• Problem requirements: Working from the listing below, pick each line containing the word "Astoria" and copy it.

• Listed entries:
● ● ●

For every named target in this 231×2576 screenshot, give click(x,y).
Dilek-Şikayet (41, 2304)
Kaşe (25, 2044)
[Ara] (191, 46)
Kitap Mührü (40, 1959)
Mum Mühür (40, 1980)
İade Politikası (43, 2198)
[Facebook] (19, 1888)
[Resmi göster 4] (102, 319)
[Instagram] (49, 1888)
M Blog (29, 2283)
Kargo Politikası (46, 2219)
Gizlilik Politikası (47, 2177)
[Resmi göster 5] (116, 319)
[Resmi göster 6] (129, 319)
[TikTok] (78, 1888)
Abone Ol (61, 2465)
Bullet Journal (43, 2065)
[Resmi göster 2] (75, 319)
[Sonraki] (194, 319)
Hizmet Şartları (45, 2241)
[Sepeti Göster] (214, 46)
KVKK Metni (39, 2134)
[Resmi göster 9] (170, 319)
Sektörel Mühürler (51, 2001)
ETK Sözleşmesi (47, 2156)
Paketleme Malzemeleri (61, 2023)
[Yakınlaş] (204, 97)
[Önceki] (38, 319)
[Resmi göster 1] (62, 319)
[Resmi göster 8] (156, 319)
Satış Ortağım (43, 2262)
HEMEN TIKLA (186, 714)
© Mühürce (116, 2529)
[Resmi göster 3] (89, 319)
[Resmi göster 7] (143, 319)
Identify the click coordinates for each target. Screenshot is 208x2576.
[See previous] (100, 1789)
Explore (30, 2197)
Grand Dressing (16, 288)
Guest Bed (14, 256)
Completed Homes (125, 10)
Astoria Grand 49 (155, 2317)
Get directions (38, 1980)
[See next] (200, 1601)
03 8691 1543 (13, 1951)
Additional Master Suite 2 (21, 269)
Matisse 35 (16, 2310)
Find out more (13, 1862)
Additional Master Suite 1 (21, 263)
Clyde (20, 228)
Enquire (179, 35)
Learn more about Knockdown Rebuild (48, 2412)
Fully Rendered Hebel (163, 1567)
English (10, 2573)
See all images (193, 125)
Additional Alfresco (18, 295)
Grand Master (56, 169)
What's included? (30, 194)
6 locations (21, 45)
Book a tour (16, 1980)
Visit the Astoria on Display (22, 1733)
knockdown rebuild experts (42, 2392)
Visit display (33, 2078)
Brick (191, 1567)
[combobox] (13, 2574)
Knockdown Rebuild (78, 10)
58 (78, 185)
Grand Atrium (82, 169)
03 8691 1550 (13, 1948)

● ● ●

• Response to this exercise:
Astoria Grand 49 (155, 2317)
Visit the Astoria on Display (22, 1733)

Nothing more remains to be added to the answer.